問題 |
下の書店の記事を読んで、次の問いに答えてください。
1. JR福山駅に近い商業施設内の書店が閉店したのは何月ですか。
2. 野坂美帆さんが大学時代を過ごした街はどこですか。
3. 野坂さんが売り場でまず欠かせない一歩だと考えていることは何ですか。

文書の抜粋 |
知っているようで知らない書店のことについて、全国各地の書店員さんが顔出しで回答する「10人の書店員に聞く<書店の謎>」。今回は、地方の書店の課題と魅力、東日本大震災から3年半を過ぎた関連本の状況についてお答えいただきました。

 JR倉敷駅(岡山県倉敷市)に近い商業施設内の書店がこの7月に、またJR福山駅(広島県福山市)に近い商業施設内の書店がこの8月に、閉店しました。地方都市の商業施設に入る書店が営業し続けるためには、何が大事だと思いますか?(広島県 30代 男性)

 

野坂美帆(紀伊國屋書店富山店)

 岡山は大学時代を過ごした懐かしい街です。倉敷市や福山市の話は存じませんでした。新規出店される、というニュースがある一方で、閉店のニュースもある、業界は動いているのだなあと感じます。営業し続ける、ということについては、私は経営職ではありませんので、ご期待に添う回答が出来ないのではないかと思います。地方都市の商業施設内店舗の書店について何が大事なのか、売り場目線で考えますと、いかに客層に合った商品展開をするかということと、自店の集客力を上げる、ということでしょうか。商業施設が駅に隣接しているのか、郊外型なのか、百貨店なのか、ショッピングセンターなのか、立地に合わせて色々な戦略戦術があるかと思います。路面店であれ、商業施設内であれ、地方都市であれ、都心部であれ、自店のお客様を分析し、理解するというのが売り場ではまず不可欠な一歩かと思います。

抽出データ |
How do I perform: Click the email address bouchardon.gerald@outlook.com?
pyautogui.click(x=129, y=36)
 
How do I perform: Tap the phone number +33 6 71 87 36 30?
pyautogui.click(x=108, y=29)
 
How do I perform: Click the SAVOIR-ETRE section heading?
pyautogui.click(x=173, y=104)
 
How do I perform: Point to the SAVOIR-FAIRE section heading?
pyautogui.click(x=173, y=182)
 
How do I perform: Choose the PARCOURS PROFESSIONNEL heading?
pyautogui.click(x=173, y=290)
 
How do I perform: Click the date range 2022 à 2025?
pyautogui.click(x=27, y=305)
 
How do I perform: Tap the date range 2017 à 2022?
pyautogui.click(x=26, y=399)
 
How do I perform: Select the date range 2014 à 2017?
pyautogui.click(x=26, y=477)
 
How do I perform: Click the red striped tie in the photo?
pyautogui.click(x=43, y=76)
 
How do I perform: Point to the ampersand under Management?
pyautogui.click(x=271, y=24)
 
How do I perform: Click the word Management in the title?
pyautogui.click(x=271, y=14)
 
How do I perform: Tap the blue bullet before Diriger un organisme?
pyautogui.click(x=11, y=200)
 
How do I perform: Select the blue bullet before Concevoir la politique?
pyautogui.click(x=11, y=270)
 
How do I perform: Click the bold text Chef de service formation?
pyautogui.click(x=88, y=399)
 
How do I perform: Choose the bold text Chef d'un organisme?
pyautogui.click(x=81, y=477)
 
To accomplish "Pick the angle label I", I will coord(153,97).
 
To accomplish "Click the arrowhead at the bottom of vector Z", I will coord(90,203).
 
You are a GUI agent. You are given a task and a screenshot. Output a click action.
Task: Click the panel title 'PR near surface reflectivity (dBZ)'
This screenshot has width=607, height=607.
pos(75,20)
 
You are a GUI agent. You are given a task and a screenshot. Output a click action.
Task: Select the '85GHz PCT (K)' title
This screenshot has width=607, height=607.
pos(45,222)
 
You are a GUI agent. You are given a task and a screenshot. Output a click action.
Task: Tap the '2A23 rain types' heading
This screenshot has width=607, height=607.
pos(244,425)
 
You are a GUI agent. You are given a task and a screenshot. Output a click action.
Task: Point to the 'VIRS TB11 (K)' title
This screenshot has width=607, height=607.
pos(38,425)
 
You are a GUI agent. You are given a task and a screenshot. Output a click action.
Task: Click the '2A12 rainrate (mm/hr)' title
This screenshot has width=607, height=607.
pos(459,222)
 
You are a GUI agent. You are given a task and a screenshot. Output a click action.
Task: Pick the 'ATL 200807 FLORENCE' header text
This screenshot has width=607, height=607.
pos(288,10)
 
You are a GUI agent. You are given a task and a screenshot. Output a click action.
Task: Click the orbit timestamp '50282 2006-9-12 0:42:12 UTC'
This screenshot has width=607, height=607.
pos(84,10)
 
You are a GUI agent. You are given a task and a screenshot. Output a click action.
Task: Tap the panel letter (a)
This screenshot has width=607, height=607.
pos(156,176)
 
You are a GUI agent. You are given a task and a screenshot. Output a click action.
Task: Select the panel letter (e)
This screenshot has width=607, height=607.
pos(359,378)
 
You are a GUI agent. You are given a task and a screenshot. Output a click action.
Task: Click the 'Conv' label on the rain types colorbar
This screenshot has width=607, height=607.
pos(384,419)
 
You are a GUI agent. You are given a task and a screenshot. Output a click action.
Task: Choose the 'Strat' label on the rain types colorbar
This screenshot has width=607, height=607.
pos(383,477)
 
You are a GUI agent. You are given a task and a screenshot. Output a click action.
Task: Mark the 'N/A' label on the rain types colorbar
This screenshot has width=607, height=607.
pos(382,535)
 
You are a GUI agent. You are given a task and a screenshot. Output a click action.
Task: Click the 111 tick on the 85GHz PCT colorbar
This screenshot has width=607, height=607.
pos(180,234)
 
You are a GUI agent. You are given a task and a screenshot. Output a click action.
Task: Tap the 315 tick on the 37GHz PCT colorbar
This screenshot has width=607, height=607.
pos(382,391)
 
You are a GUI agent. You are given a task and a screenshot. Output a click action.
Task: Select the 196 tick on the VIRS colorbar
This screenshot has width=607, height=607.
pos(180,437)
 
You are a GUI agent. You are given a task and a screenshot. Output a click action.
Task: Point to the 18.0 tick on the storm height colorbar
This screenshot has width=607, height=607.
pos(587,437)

答え |
1. 8月
2. 岡山
3. 自店のお客様を分析し、理解すること